I completely second Tomasz Nurkiewicz answer, so I'll say that rather than repeating everything he said.
A couple more points:
Don't forget to test error cases. You can consider something like that:
#Test
public void throwExceptionWhenConditionOneExist() {
// setup
// ...
try {
classUnderTest.doSomething(conditionOne);
Assert.fail("should have thrown exception");
} catch (IllegalArgumentException expected) {
Assert.assertEquals("this is the expected error message", expected.getMessage());
}
}
Also, it has GREAT value to start writing your tests before even thinking about the design of your class under test. If you're a beginner on unit-testing, I cannot emphasize enough learning this technique at the same time (this is called TDD, test-driven development) which proceeds like that:
You think about what user case you have for your user requirements
You write a basic first test for it
You make it compile (by creating needed classes -including your class under test-, etc.)
You run it: it should fail
Now you implement the functionality of the class under test that will make it pass (and nothing more)

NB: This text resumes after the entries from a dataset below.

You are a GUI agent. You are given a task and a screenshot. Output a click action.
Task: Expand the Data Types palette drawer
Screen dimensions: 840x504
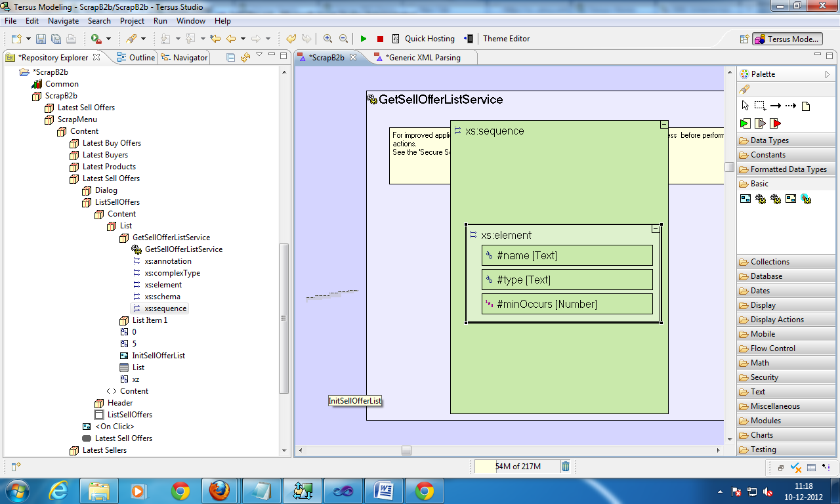[x=769, y=140]
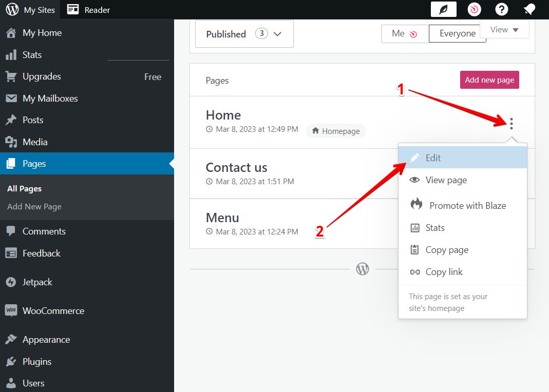Open the help menu in the top bar

pyautogui.click(x=501, y=9)
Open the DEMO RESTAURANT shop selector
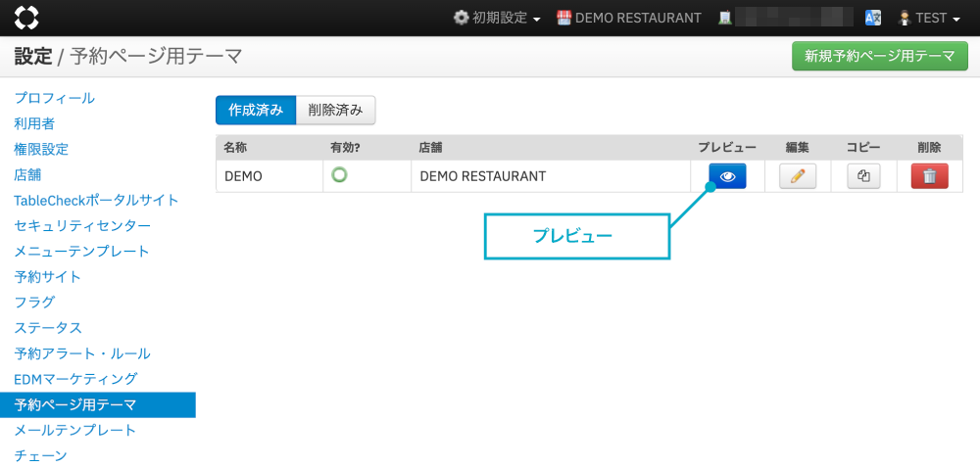 (628, 18)
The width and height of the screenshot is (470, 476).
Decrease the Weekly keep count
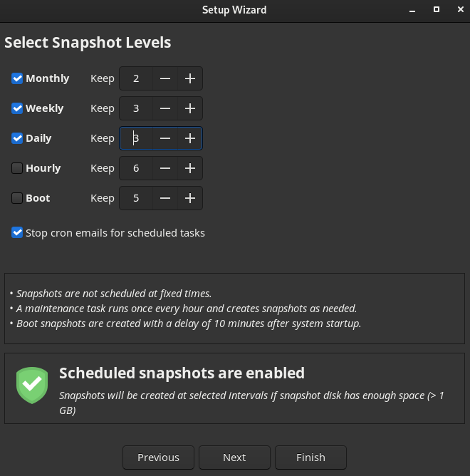[165, 108]
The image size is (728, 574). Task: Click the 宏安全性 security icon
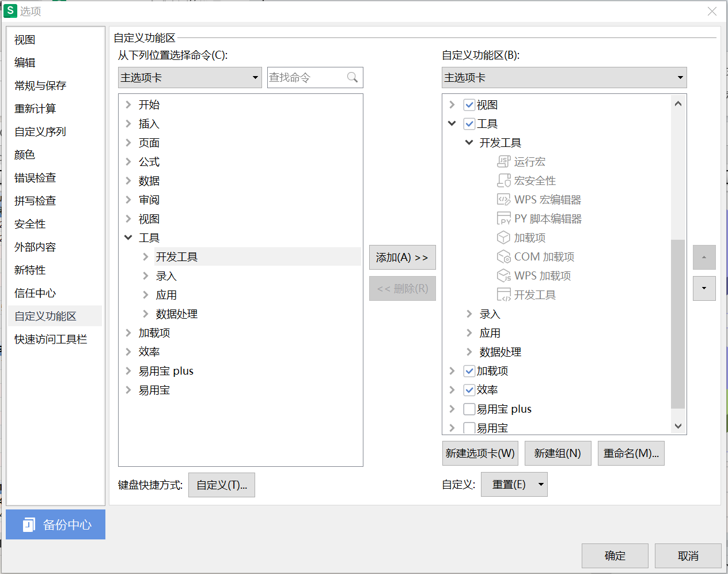tap(503, 180)
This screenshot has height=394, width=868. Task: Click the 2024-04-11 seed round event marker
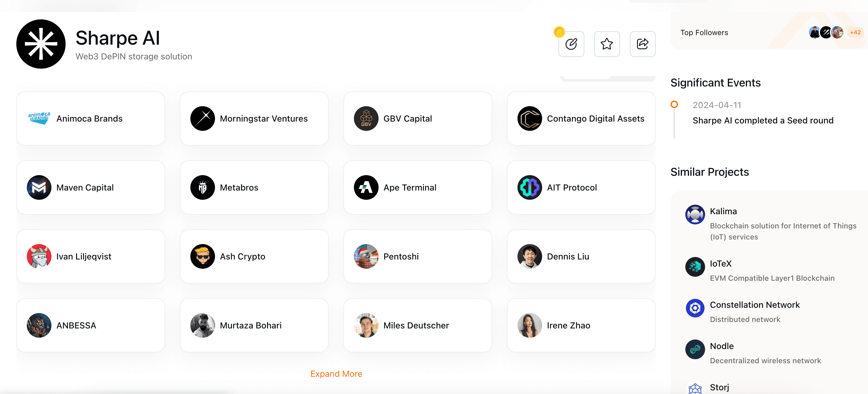674,104
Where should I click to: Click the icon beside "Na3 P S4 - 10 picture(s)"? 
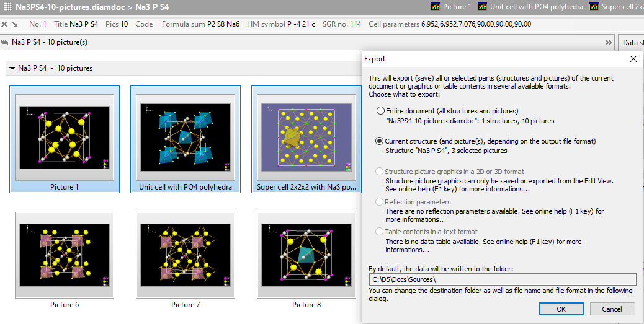point(6,42)
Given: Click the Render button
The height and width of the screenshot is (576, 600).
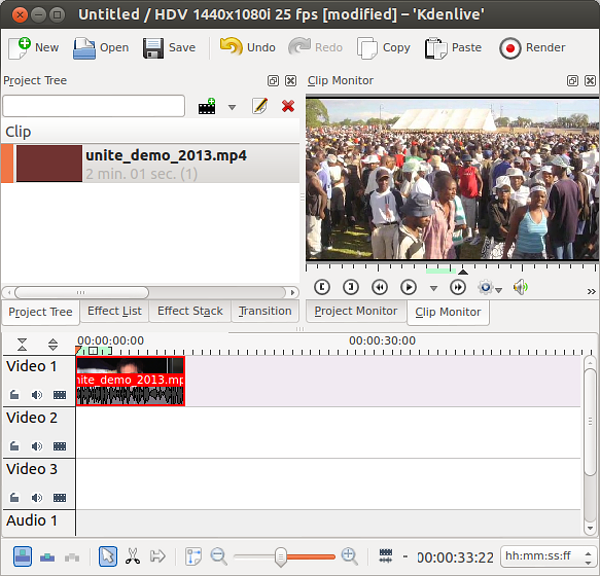Looking at the screenshot, I should [x=533, y=47].
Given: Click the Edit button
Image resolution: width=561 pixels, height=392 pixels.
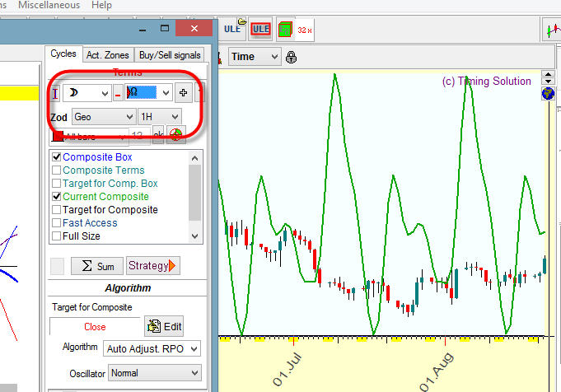Looking at the screenshot, I should pyautogui.click(x=163, y=326).
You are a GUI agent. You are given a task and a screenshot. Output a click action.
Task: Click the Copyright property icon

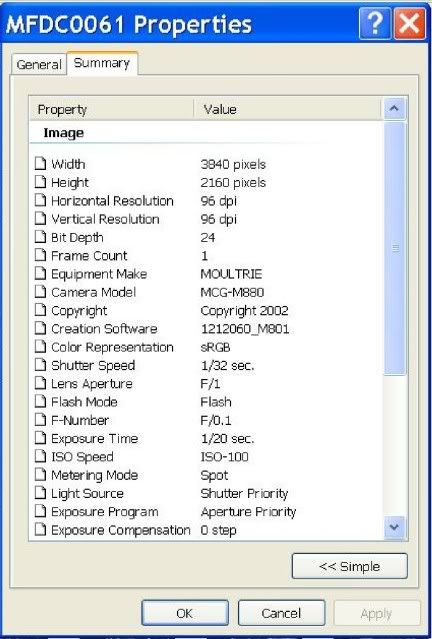click(x=40, y=310)
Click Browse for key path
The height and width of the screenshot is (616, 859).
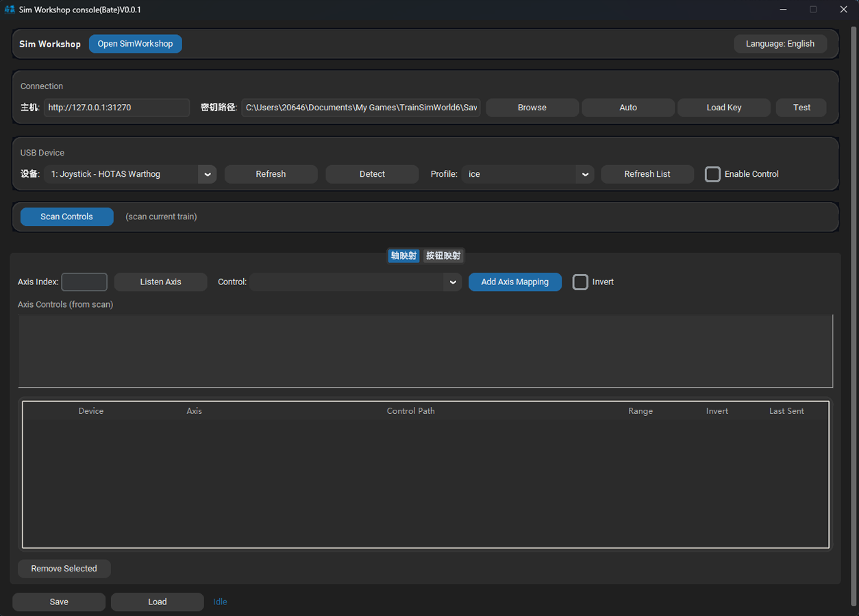(532, 108)
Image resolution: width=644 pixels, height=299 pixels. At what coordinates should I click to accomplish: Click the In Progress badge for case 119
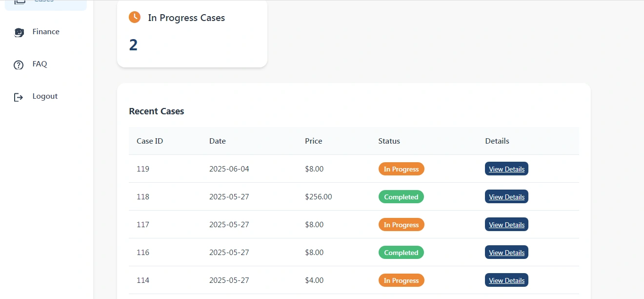coord(401,169)
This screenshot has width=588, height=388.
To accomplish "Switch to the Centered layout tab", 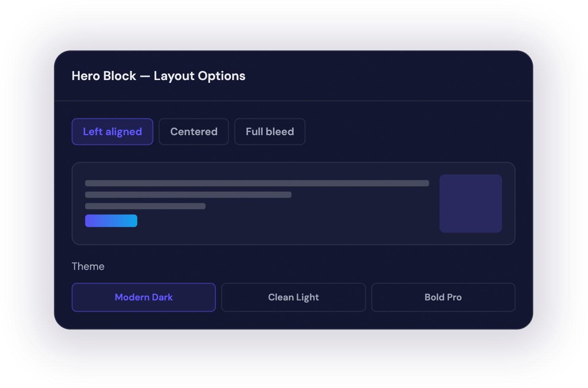I will (x=194, y=132).
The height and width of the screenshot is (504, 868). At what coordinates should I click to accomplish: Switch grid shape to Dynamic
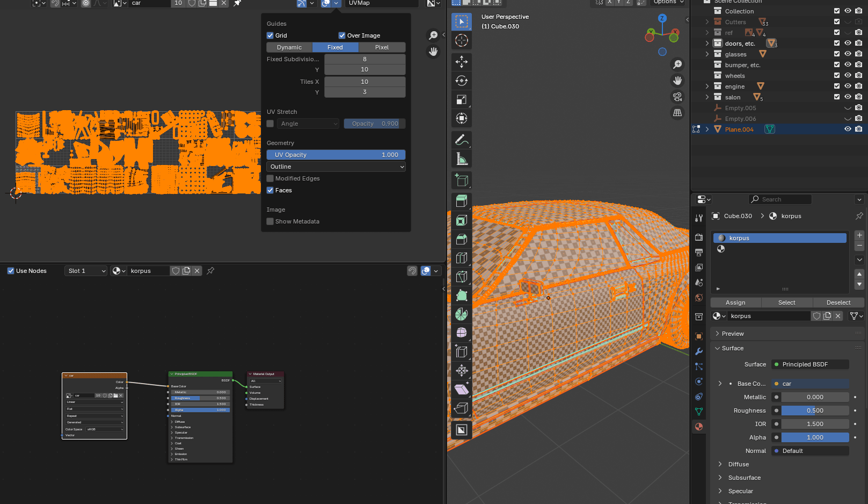point(289,47)
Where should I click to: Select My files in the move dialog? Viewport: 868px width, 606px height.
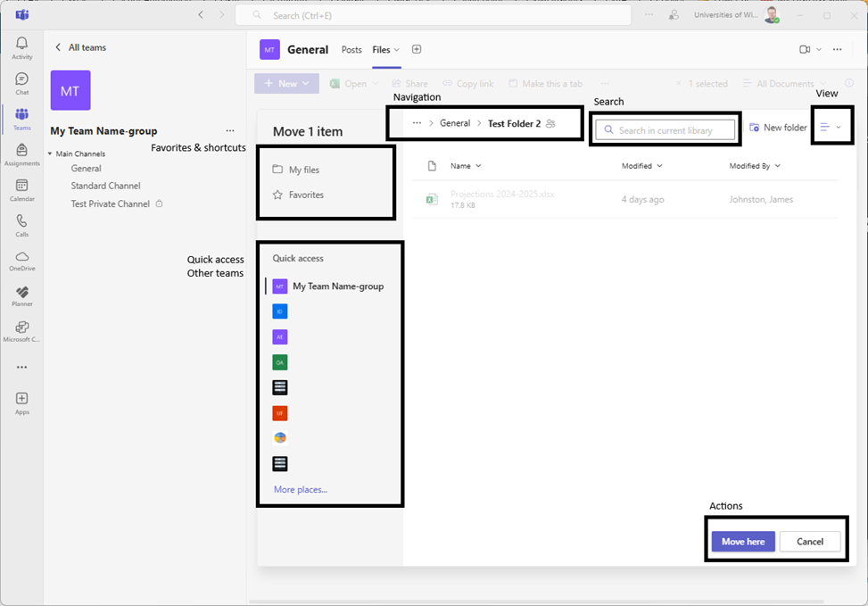303,170
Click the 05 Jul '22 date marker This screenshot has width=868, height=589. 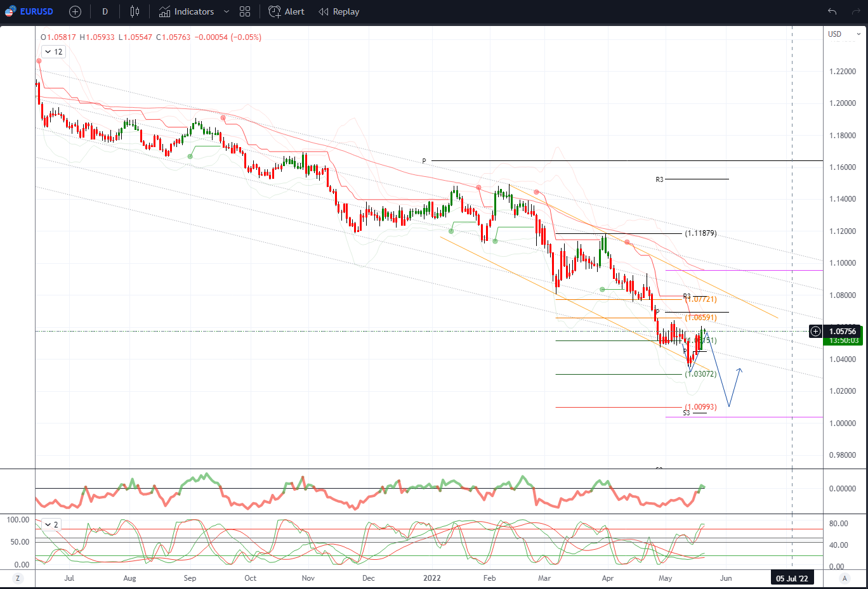[792, 578]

Rinse, and repeat with a new requirement
When all your requirements have passing tests, then you're done. You NEVER write anything in your production code that doesn't have a test before (exceptions to that is logging code, and not much more).
TDD is invaluable in producing good quality code, not over-engineering requirements, and making sure you have a 100% functional coverage (rather than line coverage, which is usually meaningless). It requires a change in the way you consider coding, that's why it's valuable to learn the technique at the same time as testing. Once you get it, it will become natural.
Next step is looking into Mocking strategies :)
Have fun testing.
First of all, the setUp and the tearDown Methods will be called before and after each Test, so the setUp Method should create the objects, if you need them in every test, and test-specific things may be done in the test itself.
Second, it is up to you how you want to test your program. Obviously you could write a test for every possible situation in your program and end up with a gazillion tests for every method. Or you could write just one test for every method, which checks every possible scenario. I would recommend a mixture between both ways. You really don't need test for trivial getters/setters, but writing just one test for a method may result in confusion if the test fails. You should decide, which Methods are worth testing, and which scenarios are worth testing. But in principle every scenario should have its own Test.
Mostly I end up with a code coverage of 80 to 90 percent with my tests.